Il fascista salvato dai partigiani. L’insolito 25 aprile di Luigi Contu
La storia dell’ex sottosegretario delle Corporazioni approdato a Salò raccontata dal pronipote omonimo

Il 25 aprile era il giorno di San Marco, almeno fino a ottant’anni fa. Quando diventò invece il giorno della Liberazione. Luigi Contu era stato deputato e sottosegretario al ministero delle Corporazioni fino al 25 luglio 1943. Poi bisognava decidere da che parte stare e lui aveva scelto di continuare a stare, credendo in un fascismo di sinistra, con i repubblichini. E da Roma era arrivato al Nord. Zogno, Bergamo, a dirigere l’ufficio approvigionamenti agricoli.
Il suo pronipote Luigi, attuale direttore dell’Ansa, per caso ha ritrovato nella biblioteca di famiglia ciò che di più caro il suo prozio custodiva. Dentro una scatola di metallo un quadernetto a righe, in cui dal 23 aprile 1945 aveva cominciato a scrivere. Un diario, anche intimo, perché in quelle pagine si racconta l’amore a distanza (e difficile) con la fidanzata Virette, di famiglia convintamente socialista, dall’altra parte della barricata. Quella che aveva scelto di combattere contro ciò che restava del regime fascista e dell’appendice di Salò per riportare la libertà in Italia. Ne è nato un libro: Domani sarà tardi (Solferino editore).
In quei giorni dell’aprile del 1945 che segnano il destino di un Paese e la vita e la morte di molti uomini e donne, pur non rinnegando le sue scelte, Luigi, ex sottosegretario al ministero delle Corporazioni, percepisce che tutto quello in cui aveva creduto si sta inevitabilmente sgretolando. Che la violenza con le rappresaglie nelle valli della Bergamasca contro i partigiani sono un inutile spargimento di sangue. Non si pente per ciò che è e per ciò in cui credeva ma nemmeno lo difende strenuamente e non imbraccia le armi né incita alle rappresaglie.
Questo diario, appunto intimo, è fatto d’incontri. Incontri umani. Come quello con il parroco del paese, don Gianni. Umile curato di campagna, schietto, diretto, che non sta con i fascisti, anzi lo stesso Luigi sospetta che stia con i partigiani. Ma nell’umanità di quegli incontri in cui si beve il caffè vero, quello che Ungaretti (amico del fratello di Luigi) è riuscito a portare dal Brasile, ci si confronta anche sui versi di chi raccontò ermeticamente ma con plasticità l’orrore della Grande Guerra. Così "il mio cuore è il paese più straziato" torna costantemente nei pensieri e nelle parole di Luigi.
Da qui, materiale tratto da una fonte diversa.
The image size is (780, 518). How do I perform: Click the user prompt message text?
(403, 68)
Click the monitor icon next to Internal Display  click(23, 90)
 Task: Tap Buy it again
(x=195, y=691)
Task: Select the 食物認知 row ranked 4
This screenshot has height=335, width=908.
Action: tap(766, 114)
E poi c’è Goffredo, l’autista. Altra amicizia forte, solida. Profondamente umana, come nel caso del prete. Non essendo un libro giallo e d’altronde a svelare come finirà è anche il sottotitolo ("Il 25 aprile di un fascista salvato dai partigiani"), quello che rimane (anche dopo la lettura) è il racconto della Storia (con la s maiuscola), attraversando il vissuto di chi, come Luigi, fece le sue scelte senza sottrarsi al destino, andandogli invece incontro. Una resa dei conti pubblica (perché sarà processato), ma anche intima, con i propri sentimenti. In un Paese che anche dopo ottant’anni fatica ancora, in una visione spesso manichea (e ormai fuori dal tempo), a tornare a quei giorni.
Il 25 aprile anche di chi aveva creduto nel fascismo, come viene raccontato nel libro, è da ottant’anni invece il giorno della Liberazione. E non può essere altrimenti, non solo perché lo dice il calendario. Quel giorno l’Italia iniziò a rinascere dopo un ventennio di dittatura. E in tutto questo aiutano le ultime pagine del diario di Luigi e l’appendice del suo omonimo pronipote.
Luigi e il fratello leggono le parole con cui Palmiro Togliatti, allora ministro della Giustizia del governo De Gasperi (22 giugno 1946) firma i decreti di amnistia: "Un atto di clemenza è per essa in pari tempo atto di forza e di fiducia nei destini del Paese". E il pronipote Luigi nel chiudere il libro: "Una storia inedita su quel 25 aprile 1945 che mi è parsa diversa dalle tante e, forse, per questo, meritevole di essere raccontata in un Paese che a ottant’anni dalla Liberazione del nazifascismo non è ancora riuscito a chiudere definitivamente i conti con il proprio passato".